Material to process
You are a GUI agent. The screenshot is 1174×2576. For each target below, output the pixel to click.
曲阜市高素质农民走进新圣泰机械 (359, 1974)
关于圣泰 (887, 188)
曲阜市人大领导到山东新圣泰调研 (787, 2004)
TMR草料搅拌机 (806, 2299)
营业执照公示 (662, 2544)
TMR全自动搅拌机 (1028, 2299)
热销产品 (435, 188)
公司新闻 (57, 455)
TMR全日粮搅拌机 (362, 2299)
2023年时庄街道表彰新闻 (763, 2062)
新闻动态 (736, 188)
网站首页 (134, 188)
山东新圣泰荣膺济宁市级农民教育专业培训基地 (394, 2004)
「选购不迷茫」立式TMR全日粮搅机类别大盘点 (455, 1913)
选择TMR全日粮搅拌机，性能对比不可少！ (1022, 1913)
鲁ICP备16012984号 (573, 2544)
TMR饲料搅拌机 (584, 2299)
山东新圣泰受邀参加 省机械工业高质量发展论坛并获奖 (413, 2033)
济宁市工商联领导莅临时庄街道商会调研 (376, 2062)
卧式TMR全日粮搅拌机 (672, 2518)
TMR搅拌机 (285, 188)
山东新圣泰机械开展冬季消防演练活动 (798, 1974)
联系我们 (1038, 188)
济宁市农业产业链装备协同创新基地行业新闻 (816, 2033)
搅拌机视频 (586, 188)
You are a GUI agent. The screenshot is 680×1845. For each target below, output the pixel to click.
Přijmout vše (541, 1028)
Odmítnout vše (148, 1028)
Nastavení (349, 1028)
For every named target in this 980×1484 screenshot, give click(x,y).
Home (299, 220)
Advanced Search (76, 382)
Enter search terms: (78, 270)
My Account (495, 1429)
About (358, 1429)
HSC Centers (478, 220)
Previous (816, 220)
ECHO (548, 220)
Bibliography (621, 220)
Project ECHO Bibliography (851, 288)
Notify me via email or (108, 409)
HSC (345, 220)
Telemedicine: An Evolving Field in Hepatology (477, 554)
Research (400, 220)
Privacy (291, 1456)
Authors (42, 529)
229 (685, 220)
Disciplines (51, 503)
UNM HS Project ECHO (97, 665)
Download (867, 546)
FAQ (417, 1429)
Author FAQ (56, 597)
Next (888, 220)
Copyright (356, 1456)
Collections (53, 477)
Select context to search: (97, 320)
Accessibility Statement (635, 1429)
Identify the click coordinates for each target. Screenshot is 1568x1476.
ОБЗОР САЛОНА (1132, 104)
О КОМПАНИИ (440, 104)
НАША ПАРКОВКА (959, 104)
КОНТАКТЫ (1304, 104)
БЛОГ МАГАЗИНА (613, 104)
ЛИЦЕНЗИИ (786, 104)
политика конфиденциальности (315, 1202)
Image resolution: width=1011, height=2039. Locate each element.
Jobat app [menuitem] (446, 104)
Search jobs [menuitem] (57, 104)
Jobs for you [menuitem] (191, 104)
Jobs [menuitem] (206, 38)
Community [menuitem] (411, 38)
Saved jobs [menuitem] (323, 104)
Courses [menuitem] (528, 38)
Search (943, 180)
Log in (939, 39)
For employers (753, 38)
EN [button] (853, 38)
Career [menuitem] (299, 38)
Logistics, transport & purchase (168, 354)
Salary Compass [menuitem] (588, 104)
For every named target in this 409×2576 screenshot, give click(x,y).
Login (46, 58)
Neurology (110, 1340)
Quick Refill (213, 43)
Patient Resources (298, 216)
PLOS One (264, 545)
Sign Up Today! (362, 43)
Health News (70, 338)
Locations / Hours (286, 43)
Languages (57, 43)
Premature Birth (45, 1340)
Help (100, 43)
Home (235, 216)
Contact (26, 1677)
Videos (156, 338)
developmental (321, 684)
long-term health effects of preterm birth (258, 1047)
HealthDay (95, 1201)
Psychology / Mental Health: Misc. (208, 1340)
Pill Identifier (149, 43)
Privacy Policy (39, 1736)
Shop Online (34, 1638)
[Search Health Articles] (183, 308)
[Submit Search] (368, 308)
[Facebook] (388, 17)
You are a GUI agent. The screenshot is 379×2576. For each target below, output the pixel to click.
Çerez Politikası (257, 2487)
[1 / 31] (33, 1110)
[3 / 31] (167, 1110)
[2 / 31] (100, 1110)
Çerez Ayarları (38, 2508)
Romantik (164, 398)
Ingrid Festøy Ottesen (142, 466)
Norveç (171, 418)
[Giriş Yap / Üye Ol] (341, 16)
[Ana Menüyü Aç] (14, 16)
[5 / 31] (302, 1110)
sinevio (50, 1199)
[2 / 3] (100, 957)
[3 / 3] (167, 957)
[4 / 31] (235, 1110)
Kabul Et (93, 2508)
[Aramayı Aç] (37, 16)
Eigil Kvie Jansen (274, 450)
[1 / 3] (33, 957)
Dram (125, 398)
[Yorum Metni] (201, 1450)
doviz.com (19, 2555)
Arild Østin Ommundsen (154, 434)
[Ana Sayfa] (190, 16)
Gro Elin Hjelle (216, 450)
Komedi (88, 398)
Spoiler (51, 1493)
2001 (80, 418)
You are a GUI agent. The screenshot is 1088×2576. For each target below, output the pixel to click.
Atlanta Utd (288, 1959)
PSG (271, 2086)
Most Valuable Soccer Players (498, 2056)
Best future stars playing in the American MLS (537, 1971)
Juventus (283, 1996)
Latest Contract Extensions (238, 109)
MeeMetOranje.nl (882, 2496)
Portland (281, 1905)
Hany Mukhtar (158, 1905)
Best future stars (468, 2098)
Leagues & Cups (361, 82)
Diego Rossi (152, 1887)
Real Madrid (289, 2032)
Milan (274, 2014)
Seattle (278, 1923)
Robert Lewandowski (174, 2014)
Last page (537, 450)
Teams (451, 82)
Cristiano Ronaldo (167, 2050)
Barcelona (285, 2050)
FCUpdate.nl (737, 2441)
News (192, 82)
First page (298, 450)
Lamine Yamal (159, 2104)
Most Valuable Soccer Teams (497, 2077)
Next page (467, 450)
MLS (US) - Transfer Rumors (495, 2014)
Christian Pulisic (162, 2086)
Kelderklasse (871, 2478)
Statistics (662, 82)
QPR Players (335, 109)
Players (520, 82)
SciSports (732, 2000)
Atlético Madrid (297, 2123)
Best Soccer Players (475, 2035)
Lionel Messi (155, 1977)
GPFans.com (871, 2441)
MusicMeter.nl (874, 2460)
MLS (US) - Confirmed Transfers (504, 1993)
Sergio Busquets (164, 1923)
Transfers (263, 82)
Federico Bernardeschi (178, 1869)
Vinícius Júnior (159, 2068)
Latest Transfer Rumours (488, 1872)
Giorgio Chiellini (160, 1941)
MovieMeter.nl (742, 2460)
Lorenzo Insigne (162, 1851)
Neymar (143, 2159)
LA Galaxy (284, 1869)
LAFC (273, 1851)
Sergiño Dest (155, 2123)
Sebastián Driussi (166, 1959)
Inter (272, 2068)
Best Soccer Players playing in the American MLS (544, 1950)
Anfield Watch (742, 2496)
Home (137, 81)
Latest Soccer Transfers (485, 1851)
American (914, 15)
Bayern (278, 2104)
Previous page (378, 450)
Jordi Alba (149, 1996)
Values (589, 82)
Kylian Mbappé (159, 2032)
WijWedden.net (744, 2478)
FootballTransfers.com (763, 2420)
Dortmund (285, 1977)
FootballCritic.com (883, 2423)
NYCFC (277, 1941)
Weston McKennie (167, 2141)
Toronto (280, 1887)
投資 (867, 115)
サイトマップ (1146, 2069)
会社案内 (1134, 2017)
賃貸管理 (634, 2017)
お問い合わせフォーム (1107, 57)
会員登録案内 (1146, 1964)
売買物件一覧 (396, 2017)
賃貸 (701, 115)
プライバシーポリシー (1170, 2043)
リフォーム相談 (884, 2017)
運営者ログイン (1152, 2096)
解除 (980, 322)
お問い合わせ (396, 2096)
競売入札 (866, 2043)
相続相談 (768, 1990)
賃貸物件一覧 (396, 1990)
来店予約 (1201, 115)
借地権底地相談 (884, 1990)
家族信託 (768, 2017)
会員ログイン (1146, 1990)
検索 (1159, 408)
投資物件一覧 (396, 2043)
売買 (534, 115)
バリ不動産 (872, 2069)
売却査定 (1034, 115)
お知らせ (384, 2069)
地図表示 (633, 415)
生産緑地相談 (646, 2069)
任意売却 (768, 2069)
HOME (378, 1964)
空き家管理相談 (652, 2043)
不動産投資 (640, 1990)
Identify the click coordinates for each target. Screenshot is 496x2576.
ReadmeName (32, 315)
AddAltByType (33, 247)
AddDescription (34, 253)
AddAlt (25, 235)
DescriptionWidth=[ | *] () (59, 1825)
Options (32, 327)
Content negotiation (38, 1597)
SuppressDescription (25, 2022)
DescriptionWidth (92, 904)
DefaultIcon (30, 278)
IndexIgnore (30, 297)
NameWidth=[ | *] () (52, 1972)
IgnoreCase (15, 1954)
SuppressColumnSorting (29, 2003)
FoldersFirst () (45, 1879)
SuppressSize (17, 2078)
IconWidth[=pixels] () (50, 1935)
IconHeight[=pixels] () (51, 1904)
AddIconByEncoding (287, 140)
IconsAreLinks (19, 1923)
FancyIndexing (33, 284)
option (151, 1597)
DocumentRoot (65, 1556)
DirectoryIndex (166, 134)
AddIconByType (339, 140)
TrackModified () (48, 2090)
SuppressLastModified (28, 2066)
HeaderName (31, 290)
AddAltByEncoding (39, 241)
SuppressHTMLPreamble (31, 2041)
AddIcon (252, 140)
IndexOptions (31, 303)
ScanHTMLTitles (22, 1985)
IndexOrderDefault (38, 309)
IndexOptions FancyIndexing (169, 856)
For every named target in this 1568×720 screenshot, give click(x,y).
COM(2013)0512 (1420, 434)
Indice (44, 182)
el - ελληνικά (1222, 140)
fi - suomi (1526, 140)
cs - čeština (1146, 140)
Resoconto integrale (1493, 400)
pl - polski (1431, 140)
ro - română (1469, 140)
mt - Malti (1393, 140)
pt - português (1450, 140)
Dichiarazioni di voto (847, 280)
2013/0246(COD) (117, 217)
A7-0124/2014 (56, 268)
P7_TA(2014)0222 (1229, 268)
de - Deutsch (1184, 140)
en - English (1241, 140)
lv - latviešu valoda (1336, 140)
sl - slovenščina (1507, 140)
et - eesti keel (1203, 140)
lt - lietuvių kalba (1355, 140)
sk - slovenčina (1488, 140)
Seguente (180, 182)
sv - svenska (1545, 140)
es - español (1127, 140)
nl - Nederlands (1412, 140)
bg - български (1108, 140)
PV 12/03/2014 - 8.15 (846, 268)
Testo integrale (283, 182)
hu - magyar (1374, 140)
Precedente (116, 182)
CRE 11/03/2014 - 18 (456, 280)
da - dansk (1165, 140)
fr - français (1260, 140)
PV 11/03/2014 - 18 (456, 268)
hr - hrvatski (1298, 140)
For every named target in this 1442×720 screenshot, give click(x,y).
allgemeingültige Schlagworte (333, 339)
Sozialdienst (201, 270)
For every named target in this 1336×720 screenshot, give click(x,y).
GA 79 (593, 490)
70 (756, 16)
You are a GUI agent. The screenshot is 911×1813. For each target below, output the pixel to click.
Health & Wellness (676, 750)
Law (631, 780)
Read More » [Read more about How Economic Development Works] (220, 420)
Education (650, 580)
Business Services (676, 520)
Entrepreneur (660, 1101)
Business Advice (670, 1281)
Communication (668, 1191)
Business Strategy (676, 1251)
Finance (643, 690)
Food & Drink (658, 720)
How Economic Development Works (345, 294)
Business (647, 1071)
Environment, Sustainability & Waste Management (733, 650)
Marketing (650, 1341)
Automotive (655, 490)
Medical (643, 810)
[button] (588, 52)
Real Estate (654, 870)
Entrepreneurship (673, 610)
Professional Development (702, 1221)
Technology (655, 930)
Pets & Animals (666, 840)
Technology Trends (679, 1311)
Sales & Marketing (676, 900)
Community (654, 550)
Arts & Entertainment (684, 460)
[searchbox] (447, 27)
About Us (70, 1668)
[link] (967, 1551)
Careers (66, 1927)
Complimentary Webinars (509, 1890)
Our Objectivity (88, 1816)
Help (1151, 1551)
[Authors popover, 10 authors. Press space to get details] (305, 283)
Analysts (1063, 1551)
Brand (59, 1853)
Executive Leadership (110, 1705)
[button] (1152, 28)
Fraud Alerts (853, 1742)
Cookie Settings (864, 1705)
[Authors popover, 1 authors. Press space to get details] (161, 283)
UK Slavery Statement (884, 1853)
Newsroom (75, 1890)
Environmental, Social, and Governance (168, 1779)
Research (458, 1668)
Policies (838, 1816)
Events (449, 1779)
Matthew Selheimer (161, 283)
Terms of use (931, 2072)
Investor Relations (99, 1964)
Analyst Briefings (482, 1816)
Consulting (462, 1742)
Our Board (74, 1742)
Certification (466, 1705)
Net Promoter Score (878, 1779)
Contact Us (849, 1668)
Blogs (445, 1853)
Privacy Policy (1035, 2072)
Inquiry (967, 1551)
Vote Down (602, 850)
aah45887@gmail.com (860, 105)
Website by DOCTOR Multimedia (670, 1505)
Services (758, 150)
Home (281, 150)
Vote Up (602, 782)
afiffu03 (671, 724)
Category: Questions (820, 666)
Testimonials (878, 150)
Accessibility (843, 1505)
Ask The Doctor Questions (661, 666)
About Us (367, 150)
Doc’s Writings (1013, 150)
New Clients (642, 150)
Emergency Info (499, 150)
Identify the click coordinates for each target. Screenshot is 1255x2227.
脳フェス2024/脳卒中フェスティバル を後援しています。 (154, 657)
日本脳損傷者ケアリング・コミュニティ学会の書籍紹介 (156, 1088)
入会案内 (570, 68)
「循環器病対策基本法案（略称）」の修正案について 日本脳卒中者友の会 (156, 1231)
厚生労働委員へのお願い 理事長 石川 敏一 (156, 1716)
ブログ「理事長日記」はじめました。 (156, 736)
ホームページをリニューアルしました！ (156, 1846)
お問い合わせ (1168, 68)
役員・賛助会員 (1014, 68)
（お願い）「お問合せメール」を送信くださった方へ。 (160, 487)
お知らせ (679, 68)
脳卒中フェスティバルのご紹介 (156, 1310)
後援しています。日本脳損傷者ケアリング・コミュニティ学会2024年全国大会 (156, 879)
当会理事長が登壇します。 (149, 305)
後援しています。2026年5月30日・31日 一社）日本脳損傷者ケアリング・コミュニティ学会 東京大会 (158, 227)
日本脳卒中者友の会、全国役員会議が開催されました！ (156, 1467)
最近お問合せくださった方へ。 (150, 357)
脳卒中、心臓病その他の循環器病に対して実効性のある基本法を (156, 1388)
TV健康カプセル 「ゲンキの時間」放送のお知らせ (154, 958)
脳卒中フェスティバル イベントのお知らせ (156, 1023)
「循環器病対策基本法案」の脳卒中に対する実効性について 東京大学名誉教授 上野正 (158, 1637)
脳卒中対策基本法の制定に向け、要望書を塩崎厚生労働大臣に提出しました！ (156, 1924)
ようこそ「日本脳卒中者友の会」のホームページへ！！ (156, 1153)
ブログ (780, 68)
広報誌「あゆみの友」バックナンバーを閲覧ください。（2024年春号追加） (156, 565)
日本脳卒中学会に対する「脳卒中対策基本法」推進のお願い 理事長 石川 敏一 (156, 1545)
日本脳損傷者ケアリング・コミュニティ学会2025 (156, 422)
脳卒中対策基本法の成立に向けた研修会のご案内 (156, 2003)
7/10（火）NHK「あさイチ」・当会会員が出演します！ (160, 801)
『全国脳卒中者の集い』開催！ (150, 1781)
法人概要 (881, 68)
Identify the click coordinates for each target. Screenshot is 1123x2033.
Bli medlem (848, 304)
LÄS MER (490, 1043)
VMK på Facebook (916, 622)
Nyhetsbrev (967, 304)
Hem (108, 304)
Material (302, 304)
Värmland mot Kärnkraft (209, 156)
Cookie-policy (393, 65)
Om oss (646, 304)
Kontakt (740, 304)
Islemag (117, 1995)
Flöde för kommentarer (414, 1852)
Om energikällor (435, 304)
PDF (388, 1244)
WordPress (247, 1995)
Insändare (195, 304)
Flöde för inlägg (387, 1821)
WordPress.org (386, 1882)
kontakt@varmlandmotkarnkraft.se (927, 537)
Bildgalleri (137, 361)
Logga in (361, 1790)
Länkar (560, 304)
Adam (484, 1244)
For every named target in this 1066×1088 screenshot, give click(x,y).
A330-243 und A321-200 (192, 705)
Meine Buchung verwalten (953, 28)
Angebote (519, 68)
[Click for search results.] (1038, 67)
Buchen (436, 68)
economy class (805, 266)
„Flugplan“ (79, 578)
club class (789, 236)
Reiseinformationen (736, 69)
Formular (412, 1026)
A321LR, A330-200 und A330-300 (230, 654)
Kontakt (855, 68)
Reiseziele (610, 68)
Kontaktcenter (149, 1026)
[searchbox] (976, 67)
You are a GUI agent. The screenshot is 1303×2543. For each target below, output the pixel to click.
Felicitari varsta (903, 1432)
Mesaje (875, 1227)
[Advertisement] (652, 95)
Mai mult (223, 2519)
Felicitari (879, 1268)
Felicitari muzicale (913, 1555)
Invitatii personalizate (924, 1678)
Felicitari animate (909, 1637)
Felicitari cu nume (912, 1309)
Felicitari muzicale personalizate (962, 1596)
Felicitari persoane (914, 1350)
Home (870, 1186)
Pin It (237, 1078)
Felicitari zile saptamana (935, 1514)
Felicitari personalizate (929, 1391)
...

Stated goal
Rewrite the items starting at the line containing "任意売却 (768, 2069)" and ending at the line containing "AddAlt (25, 235)", replacing "Screenshot" with "Image" and leaving everything else unchanged.

Worked solution
任意売却 (768, 2069)
HOME (378, 1964)
空き家管理相談 (652, 2043)
不動産投資 (640, 1990)
Identify the click coordinates for each target. Image is 496x2576.
ReadmeName (32, 315)
AddAltByType (33, 247)
AddDescription (34, 253)
AddAlt (25, 235)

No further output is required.